THE PROBLEM: All lines of the material that contain "will" must be copied out.

DATA UNDER STUDY:
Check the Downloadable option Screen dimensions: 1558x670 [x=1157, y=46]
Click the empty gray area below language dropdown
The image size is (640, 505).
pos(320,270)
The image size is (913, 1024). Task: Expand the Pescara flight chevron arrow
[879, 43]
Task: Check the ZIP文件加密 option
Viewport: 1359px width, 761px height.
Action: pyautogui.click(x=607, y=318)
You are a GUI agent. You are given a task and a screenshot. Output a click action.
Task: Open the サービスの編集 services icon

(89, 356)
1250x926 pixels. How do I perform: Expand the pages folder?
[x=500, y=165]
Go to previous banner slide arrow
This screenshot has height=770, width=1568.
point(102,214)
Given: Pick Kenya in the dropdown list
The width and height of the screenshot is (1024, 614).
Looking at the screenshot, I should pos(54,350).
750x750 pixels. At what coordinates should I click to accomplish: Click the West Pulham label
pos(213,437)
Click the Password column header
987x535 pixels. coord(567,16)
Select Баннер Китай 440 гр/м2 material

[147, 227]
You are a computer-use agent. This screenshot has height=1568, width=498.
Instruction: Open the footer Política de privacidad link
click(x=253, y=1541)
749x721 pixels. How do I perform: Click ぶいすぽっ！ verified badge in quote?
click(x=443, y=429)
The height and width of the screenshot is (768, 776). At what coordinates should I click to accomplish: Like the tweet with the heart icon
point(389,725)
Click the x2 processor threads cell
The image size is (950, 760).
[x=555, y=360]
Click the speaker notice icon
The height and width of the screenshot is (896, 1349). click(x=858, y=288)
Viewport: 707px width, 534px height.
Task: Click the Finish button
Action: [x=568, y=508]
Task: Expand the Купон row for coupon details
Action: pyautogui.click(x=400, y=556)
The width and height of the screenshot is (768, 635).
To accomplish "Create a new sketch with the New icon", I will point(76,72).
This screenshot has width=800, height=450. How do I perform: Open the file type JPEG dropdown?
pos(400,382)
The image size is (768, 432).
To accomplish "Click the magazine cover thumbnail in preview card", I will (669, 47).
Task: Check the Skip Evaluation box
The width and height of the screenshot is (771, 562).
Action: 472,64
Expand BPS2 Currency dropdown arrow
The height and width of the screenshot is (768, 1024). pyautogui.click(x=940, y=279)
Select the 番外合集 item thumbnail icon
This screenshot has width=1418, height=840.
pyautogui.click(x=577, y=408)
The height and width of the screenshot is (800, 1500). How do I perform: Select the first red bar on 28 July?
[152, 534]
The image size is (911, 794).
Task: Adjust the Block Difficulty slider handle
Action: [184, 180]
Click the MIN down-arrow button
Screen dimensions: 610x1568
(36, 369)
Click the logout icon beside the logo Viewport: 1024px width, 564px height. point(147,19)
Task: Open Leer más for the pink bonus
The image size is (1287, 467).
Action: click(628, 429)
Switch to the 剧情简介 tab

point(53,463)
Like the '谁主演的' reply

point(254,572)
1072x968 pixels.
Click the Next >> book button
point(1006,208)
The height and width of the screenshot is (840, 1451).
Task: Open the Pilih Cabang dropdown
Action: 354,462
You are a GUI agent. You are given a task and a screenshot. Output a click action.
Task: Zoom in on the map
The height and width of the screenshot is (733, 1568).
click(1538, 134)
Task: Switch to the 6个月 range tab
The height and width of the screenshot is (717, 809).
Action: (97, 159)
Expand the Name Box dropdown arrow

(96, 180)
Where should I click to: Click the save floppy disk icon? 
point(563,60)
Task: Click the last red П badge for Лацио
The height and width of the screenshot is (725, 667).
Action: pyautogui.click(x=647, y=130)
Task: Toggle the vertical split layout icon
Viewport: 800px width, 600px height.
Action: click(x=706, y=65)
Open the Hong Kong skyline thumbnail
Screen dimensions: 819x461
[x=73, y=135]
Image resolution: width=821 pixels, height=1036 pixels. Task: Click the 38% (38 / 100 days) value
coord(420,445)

SOLVED PROBLEM:
To accomplish "Create a new sketch with the New icon", I will point(76,72).
To accomplish "Click the magazine cover thumbnail in preview card", I will (669, 47).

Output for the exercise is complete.